High Density Altitude take offs

Oldmanb777

New member
I'm opening this up for discussion, as its been bugging me. Hopefully a good civil discussion where we can all think about what we are doing and learn something.
I was recently at a fly in where density altitude is a factor. as well as mountainous terrain. I saw many pilots taking off using flaps. So I opened up discussion with a couple pilots standing around. Why would you use flaps on take off in this conditions? I would guess DA at about 9000 ft at the time. So what would be your performance limits? Simply engine power. Adding flaps creates lift, but lift creates drag and you need power to overcome that drag, and you don't have excess power.
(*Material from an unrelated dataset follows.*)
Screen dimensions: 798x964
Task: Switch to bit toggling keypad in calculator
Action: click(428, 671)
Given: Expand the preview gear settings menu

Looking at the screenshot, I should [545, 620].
The runway is long here, 5000 ft I think. But suffice to say it's much longer than you need. No 50 ft " obstacle. No runway clutter, its clear and dry, good quality pavement. Lets say your average normally asperated SEL airplane.
So would you choose to use flaps for take off, or, use the available runway to make a no flaps take off? Hopefully I described the scenario accurately. Now open for discussion, please be civil.
 
murphey said:
“…In fact the performance charts only go to 5000 ft on my 1969 model. Hence I’m illegal just sitting in the hangar.
Perhaps meant partly tongue in cheek and I apologize for a bit of thread drift, but I was discussing this with someone the other day here in AZ.
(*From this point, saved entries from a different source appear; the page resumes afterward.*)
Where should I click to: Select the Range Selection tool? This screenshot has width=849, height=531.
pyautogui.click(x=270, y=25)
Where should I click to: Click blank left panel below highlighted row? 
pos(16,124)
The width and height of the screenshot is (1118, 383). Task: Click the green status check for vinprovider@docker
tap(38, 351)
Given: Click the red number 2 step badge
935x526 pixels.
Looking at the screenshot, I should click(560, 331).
Is there actually any regulation prohibiting extrapolating responsibly, like using a Koch chart, beyond the boundaries of the performance tables?

Clearly as PIC one must do so safely; however, I haven’t seen anything suggesting it is actually contrary to regulation.
 
Another datapoint occurs to me. It turns out that glider polars, which basically represent the lift / drag ratio for a ship, do not depend on DA. So that suggests also that the DA should not affect the choice discussed here.
 
Oldmanb777 said:
Lift over drag maybe the same, but you are not power limited in a sailplane, you already have the energy you need to fly. You are not trying to leave a runway with enough performance to climb away from the ground.
Agreed that the power is reduced by the DA, though I also think you want best L/D for that climb and whatever configuration produces it.